■ **WRITTEN TASK**: Copy the following lines verbatim.

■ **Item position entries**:
=====

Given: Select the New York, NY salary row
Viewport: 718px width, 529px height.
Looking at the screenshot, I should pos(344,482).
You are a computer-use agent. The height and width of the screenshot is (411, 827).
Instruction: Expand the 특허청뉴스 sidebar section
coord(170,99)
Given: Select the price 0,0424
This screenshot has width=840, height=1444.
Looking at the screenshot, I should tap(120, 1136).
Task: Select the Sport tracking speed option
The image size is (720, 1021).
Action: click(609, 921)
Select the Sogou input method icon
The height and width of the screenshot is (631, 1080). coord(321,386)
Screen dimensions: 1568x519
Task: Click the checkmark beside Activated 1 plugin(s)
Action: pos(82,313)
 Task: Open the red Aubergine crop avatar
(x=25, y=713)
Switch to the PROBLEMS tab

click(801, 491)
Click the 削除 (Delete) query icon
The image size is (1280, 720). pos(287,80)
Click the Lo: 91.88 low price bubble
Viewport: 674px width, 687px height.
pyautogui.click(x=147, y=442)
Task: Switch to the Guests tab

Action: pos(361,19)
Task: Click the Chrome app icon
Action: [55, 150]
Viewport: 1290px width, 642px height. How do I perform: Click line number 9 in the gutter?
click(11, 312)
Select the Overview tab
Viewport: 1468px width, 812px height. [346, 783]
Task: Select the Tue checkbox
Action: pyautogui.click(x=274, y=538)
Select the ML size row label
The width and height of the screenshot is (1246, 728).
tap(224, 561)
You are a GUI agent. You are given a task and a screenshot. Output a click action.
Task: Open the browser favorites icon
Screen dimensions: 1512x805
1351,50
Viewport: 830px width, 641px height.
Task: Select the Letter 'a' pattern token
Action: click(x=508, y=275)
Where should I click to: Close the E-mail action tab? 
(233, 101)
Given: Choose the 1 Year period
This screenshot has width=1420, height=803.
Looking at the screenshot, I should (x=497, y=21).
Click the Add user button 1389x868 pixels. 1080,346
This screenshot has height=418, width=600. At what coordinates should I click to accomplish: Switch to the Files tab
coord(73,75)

=====

■ **RESULT**:
Given: Select the New York, NY salary row
Viewport: 718px width, 529px height.
Looking at the screenshot, I should pos(344,482).
You are a computer-use agent. The height and width of the screenshot is (411, 827).
Instruction: Expand the 특허청뉴스 sidebar section
coord(170,99)
Given: Select the price 0,0424
This screenshot has width=840, height=1444.
Looking at the screenshot, I should tap(120, 1136).
Task: Select the Sport tracking speed option
The image size is (720, 1021).
Action: click(609, 921)
Select the Sogou input method icon
The height and width of the screenshot is (631, 1080). coord(321,386)
Screen dimensions: 1568x519
Task: Click the checkmark beside Activated 1 plugin(s)
Action: pos(82,313)
 Task: Open the red Aubergine crop avatar
(x=25, y=713)
Switch to the PROBLEMS tab

click(801, 491)
Click the 削除 (Delete) query icon
The image size is (1280, 720). pos(287,80)
Click the Lo: 91.88 low price bubble
Viewport: 674px width, 687px height.
pyautogui.click(x=147, y=442)
Task: Switch to the Guests tab

Action: pos(361,19)
Task: Click the Chrome app icon
Action: [55, 150]
Viewport: 1290px width, 642px height. How do I perform: Click line number 9 in the gutter?
click(11, 312)
Select the Overview tab
Viewport: 1468px width, 812px height. [346, 783]
Task: Select the Tue checkbox
Action: pyautogui.click(x=274, y=538)
Select the ML size row label
The width and height of the screenshot is (1246, 728).
tap(224, 561)
You are a GUI agent. You are given a task and a screenshot. Output a click action.
Task: Open the browser favorites icon
Screen dimensions: 1512x805
1351,50
Viewport: 830px width, 641px height.
Task: Select the Letter 'a' pattern token
Action: click(x=508, y=275)
Where should I click to: Close the E-mail action tab? 
(233, 101)
Given: Choose the 1 Year period
This screenshot has width=1420, height=803.
Looking at the screenshot, I should (x=497, y=21).
Click the Add user button 1389x868 pixels. 1080,346
This screenshot has height=418, width=600. At what coordinates should I click to accomplish: Switch to the Files tab
coord(73,75)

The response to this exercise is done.